Give every line of the listing word for word, beginning at the first and including the line with "[koupit Bezdrátový wifi" as the last.

---------- INPUT MATERIAL

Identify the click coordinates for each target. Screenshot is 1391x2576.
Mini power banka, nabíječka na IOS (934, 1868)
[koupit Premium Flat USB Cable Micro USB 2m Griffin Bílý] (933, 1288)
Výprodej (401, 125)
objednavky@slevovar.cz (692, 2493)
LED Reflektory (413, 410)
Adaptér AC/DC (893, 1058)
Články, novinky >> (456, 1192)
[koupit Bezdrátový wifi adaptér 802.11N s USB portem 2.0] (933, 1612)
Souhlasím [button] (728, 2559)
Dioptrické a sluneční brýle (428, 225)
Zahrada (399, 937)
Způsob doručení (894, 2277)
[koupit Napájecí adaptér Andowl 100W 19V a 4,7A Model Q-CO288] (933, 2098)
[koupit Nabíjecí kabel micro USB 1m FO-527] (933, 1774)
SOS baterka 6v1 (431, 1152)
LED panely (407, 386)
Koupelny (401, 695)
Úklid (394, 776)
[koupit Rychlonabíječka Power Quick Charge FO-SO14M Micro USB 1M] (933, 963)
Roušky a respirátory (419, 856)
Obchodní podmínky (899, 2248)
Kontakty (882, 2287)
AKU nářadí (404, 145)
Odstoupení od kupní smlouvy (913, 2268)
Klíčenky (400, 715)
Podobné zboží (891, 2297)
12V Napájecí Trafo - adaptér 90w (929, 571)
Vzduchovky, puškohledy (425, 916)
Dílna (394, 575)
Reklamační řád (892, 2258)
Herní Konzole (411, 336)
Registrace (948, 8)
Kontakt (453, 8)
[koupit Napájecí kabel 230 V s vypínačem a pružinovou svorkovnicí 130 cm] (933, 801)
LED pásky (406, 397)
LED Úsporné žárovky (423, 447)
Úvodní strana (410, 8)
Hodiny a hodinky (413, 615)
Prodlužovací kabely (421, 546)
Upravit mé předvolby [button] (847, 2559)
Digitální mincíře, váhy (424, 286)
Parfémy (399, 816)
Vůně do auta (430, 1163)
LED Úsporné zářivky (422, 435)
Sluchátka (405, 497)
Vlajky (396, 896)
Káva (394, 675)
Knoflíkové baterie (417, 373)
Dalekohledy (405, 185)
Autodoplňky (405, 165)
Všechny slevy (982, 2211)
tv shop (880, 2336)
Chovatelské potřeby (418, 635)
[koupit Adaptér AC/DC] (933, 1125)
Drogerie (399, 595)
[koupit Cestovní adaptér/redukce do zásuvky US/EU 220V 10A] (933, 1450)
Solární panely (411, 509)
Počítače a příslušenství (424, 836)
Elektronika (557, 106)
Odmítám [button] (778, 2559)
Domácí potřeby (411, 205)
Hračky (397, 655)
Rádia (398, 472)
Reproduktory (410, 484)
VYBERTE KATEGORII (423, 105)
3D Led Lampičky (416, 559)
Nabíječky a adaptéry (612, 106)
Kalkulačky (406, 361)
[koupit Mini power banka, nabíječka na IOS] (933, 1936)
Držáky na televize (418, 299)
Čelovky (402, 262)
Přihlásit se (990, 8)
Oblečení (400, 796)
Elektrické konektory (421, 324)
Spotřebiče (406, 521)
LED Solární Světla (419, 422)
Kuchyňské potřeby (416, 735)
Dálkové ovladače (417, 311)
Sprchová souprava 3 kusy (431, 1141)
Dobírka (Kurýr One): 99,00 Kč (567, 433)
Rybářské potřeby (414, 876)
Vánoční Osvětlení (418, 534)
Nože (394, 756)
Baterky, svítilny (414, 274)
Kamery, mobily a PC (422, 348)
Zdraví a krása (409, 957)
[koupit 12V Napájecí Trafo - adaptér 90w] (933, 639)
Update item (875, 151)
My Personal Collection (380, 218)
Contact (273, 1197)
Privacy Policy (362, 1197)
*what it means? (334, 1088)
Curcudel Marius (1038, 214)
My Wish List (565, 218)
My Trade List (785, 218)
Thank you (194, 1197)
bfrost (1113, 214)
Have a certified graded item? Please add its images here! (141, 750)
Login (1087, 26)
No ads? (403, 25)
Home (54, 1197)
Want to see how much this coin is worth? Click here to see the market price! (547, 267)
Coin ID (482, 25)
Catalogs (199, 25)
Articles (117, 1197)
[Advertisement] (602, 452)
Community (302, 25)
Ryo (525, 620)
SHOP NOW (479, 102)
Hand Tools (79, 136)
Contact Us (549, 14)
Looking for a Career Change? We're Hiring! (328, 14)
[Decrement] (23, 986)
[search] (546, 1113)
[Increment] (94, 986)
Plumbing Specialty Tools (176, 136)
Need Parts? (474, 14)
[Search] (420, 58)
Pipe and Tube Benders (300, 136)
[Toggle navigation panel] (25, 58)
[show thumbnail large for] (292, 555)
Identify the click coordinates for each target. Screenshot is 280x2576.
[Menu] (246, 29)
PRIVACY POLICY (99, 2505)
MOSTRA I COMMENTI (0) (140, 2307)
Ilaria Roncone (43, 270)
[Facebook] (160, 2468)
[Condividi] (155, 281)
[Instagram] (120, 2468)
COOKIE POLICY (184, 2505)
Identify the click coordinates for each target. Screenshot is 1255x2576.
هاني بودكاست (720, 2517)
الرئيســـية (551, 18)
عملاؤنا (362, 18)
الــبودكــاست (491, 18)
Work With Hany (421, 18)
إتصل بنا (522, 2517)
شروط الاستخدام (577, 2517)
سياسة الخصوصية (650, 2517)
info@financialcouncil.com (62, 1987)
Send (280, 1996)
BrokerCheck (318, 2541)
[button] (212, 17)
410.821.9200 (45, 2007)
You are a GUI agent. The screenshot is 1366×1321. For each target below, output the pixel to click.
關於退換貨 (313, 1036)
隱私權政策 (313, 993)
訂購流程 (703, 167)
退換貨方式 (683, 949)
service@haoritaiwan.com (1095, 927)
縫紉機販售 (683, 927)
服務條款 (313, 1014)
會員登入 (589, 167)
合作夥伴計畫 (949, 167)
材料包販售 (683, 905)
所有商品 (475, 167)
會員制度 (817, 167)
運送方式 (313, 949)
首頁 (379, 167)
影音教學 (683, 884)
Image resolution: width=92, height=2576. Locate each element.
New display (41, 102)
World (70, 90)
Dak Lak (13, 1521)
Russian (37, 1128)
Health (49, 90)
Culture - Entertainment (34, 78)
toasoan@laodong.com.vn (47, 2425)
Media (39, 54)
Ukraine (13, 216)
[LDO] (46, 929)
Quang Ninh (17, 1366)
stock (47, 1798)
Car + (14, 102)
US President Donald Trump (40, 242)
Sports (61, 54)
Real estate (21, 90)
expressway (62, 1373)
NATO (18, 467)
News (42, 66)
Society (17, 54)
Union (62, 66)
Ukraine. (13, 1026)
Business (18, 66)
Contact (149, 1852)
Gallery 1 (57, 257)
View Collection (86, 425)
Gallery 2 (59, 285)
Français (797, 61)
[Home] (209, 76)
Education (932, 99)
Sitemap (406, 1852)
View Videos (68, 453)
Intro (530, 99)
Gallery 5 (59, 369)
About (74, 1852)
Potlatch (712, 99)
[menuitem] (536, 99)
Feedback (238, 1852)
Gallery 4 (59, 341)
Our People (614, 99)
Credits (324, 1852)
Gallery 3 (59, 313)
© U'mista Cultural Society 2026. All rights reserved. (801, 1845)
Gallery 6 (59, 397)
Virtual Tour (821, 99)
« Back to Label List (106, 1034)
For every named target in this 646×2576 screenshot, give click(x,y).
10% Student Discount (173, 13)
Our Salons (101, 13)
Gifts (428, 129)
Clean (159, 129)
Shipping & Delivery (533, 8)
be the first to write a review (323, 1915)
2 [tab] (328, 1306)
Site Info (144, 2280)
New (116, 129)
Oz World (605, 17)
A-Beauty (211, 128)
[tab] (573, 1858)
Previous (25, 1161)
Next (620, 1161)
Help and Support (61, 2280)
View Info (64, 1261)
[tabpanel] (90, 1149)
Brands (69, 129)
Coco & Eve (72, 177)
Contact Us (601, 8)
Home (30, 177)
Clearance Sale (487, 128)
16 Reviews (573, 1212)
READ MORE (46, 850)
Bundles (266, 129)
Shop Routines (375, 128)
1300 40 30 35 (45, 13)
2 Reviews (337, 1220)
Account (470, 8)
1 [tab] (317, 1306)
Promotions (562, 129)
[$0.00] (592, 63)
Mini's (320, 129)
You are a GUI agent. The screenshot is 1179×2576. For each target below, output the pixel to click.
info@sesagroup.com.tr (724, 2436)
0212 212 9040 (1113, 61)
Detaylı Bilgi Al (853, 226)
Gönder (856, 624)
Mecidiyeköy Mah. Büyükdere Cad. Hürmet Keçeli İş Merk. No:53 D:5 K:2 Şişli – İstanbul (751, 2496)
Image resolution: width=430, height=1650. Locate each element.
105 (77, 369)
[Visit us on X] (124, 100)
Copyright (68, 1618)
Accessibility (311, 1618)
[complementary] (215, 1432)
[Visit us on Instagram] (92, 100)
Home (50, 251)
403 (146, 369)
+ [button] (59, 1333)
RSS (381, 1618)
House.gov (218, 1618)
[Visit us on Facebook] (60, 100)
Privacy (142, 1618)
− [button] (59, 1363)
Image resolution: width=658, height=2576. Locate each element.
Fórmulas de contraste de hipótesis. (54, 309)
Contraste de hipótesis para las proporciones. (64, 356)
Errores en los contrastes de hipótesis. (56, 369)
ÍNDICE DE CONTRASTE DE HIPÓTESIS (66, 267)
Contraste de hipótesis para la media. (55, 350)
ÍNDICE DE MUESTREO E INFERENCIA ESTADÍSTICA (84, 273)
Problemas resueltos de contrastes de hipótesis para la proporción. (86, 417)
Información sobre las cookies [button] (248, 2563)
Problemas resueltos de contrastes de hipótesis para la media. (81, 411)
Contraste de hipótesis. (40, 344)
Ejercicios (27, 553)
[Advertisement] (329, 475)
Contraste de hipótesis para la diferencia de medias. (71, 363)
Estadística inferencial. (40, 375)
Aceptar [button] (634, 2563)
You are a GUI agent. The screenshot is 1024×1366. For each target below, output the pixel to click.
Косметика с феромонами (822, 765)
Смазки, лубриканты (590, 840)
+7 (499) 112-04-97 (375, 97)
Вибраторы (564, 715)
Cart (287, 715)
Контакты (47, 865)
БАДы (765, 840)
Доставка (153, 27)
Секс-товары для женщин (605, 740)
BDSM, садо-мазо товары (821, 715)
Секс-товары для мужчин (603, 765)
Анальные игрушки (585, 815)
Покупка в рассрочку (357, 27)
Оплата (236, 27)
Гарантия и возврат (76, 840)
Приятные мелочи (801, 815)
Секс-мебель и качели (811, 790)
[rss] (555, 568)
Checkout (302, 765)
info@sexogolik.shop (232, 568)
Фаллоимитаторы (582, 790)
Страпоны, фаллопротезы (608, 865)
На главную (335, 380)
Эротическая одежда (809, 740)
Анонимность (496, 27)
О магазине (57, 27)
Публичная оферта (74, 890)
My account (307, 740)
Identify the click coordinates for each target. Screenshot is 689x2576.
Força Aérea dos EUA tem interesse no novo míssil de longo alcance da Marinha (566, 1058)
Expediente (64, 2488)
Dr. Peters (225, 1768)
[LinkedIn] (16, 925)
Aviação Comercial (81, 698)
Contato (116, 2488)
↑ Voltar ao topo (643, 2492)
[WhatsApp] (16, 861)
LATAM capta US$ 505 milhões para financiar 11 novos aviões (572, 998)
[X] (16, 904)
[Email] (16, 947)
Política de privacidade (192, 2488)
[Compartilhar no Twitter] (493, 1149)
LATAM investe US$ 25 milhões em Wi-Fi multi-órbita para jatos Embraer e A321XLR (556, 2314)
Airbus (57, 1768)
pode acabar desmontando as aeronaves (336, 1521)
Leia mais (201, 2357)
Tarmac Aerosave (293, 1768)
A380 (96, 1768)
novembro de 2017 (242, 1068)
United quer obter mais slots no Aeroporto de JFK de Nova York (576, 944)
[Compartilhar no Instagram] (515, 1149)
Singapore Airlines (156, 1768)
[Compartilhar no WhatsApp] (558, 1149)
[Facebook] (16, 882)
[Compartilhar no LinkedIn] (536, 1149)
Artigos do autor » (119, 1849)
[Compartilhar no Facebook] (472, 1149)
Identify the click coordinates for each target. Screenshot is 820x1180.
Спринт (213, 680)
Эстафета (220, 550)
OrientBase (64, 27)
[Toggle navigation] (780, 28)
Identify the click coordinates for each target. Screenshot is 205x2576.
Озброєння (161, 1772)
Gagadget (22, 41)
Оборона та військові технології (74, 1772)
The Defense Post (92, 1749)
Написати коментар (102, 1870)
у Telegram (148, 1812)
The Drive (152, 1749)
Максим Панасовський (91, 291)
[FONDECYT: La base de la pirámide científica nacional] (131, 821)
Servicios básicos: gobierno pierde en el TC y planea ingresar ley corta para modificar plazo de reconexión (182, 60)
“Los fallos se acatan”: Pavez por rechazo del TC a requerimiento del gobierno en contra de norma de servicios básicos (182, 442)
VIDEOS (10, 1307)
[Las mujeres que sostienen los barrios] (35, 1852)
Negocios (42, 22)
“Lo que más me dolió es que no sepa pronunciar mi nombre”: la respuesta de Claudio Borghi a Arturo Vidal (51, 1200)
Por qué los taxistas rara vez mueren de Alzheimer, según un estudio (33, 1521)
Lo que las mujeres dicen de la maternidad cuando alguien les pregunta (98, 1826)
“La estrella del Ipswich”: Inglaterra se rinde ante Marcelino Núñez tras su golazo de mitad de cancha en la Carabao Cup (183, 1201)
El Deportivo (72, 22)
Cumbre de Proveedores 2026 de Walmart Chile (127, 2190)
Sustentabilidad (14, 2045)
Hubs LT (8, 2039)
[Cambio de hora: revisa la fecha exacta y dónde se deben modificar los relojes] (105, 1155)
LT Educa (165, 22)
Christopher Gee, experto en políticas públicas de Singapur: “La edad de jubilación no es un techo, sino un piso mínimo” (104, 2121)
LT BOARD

--------------------

• [ANSWER TO THIS PROBLEM]
Identify the click coordinates for each target. Screenshot is 1391x2576.
Mini power banka, nabíječka na IOS (934, 1868)
[koupit Premium Flat USB Cable Micro USB 2m Griffin Bílý] (933, 1288)
Výprodej (401, 125)
objednavky@slevovar.cz (692, 2493)
LED Reflektory (413, 410)
Adaptér AC/DC (893, 1058)
Články, novinky >> (456, 1192)
[koupit Bezdrátový wifi adaptér 802.11N s USB portem 2.0] (933, 1612)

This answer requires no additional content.